- **TASK GOAL**
Check each line of the entries below for the word "agent", and copy out the ones that have it.

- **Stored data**
>>>
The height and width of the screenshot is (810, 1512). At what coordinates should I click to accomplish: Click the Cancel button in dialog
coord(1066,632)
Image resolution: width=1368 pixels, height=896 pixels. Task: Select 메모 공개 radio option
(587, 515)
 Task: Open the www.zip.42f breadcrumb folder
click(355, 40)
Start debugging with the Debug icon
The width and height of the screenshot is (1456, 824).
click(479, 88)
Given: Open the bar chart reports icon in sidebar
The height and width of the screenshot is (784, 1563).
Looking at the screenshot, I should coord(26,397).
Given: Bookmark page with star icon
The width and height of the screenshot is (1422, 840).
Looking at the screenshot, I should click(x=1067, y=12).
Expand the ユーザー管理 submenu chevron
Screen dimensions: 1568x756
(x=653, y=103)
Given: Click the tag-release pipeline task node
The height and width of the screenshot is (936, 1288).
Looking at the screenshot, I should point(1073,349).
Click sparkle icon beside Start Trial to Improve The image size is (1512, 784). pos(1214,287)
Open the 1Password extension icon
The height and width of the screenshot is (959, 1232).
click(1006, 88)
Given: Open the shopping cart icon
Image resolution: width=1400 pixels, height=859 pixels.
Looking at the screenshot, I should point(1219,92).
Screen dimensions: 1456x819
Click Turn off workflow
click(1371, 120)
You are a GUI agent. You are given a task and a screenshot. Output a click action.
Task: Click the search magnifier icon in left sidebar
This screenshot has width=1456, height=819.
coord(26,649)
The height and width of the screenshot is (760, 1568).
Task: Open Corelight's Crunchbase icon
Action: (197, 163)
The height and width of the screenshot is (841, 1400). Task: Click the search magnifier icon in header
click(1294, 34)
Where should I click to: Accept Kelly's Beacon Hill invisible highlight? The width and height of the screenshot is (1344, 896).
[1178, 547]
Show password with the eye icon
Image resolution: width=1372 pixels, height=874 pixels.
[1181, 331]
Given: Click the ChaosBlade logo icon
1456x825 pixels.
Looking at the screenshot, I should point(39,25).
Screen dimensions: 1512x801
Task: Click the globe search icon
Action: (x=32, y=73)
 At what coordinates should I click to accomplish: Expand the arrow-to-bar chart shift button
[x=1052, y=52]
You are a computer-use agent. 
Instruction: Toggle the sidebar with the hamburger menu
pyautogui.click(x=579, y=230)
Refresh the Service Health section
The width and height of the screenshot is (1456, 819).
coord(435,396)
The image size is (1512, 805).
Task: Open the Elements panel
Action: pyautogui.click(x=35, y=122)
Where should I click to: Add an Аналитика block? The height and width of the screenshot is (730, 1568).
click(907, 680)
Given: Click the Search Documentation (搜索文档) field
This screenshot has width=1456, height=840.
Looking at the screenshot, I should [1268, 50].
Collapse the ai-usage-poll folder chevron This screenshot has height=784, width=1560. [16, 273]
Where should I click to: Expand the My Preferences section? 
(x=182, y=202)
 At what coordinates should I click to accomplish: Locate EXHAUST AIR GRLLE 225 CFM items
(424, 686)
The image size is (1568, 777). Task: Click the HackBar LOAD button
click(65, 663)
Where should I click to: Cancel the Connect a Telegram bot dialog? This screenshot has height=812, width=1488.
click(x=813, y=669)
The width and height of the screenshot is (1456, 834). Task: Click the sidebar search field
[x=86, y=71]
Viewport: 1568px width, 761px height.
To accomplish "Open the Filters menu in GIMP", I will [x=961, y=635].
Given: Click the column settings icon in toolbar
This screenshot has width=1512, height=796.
<<<
- **TASK RESPONSE**
You are a GUI agent. You are given a task and a screenshot. Output a click action.
You are a computer-use agent. 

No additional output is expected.